US based crypto exchanges Coinbase and Kraken is also required to comply with the Bank Secrecy Act.

Related: US Gov shutdown ‘likely’ to end this week: Trump Adviser

Crypto leaders and legislators meet

As lawmakers propose greater financial regulation, industry groups are increasing their involvement in policy.

On Tuesday, a coalition of FinTech and Crypto Industry Trade Group Write a letter to the US Consumer Financial Protection Bureau (CFPB) urging it to end an open banking rule that certifies individuals, not banks, own their financial data.

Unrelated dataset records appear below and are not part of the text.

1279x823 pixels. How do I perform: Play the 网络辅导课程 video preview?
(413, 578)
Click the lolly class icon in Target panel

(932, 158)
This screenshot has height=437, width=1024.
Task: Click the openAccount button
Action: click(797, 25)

Open Banking, which allows consumers to share financial data with third-party apps through APIs, serves as a key link between traditional finance and sectors such as decentralized finance (Defi), crypto payment networks and digital banking platforms.

Meanwhile, Senate Democrats held talks with crypto industry leaders on the US market structure bill, the Senate counterpart to House Cleanliness Actwhich aims to create a unified federal framework for digital asset regulation. On Wednesday, Senator Kirsten Gillibrand and several other Senate Democrats met with crypto industry leaders from Circle, Ripple, Kraken, Coinbase Chainlink and others.

Source: Eleanor Terrett

According to a post from journalist Eleanor Terrett at X, “senators as a group say they are committed to crafting a bill.”

The US government is Shut down since October 1marking the third longest shutdown in US history. It is unlikely that there will be a vote on Digital Assets Market Structure Bill Until it changes.